(Rows of pointing data)
---

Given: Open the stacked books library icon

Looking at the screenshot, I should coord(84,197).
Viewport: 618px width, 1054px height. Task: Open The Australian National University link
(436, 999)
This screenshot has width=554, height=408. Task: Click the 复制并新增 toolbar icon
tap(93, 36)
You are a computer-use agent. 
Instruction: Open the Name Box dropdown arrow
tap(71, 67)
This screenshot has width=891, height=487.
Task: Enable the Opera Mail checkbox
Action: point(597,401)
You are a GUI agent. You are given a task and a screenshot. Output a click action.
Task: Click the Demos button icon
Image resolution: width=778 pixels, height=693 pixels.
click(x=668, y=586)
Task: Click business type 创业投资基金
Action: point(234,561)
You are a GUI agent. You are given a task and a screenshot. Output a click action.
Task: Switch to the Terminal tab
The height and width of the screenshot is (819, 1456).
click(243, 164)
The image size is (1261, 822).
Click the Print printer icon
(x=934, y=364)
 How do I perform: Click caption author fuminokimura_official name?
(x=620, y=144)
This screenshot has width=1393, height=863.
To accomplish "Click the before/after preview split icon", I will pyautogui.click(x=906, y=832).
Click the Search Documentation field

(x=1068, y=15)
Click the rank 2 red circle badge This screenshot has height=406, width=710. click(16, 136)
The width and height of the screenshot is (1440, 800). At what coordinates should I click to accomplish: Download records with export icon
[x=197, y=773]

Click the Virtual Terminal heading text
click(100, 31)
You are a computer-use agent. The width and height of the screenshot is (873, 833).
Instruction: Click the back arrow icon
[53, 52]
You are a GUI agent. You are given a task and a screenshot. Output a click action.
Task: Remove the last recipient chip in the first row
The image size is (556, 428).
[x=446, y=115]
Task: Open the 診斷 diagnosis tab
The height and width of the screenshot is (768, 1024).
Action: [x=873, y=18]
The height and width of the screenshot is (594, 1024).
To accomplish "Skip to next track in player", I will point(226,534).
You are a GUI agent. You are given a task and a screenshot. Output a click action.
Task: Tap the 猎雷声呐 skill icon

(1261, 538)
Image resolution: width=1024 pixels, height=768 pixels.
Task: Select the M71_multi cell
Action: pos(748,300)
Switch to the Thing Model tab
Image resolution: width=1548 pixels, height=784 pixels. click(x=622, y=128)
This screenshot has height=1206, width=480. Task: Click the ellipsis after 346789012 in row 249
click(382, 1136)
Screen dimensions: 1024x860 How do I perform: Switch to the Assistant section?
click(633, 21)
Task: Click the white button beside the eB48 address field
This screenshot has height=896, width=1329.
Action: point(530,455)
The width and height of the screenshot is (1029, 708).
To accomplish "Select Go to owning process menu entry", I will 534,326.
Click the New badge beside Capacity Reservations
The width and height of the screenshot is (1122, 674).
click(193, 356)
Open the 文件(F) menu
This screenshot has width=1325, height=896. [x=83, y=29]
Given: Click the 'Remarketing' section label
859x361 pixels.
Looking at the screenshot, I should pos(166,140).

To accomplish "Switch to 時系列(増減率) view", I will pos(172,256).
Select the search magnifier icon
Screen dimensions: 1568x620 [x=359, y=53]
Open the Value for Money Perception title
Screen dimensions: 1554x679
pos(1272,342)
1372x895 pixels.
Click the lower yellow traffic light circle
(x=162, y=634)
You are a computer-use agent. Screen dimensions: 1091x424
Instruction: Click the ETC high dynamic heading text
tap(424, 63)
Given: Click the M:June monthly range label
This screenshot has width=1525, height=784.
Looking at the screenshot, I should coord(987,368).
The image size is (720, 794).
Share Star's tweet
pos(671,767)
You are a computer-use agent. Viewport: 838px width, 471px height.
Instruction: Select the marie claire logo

---

SET PROBLEM
Format the lines of the data above as a JSON list of strings with one string per line, skipping blank lines. Begin at the line that has "1372x895 pixels." and stop after the line that has "pos(671,767)".

RESPONSE FOR THIS EXERCISE
[
  "1372x895 pixels.",
  "Click the lower yellow traffic light circle",
  "(x=162, y=634)",
  "You are a computer-use agent. Screen dimensions: 1091x424",
  "Instruction: Click the ETC high dynamic heading text",
  "tap(424, 63)",
  "Given: Click the M:June monthly range label",
  "This screenshot has width=1525, height=784.",
  "Looking at the screenshot, I should coord(987,368).",
  "The image size is (720, 794).",
  "Share Star's tweet",
  "pos(671,767)"
]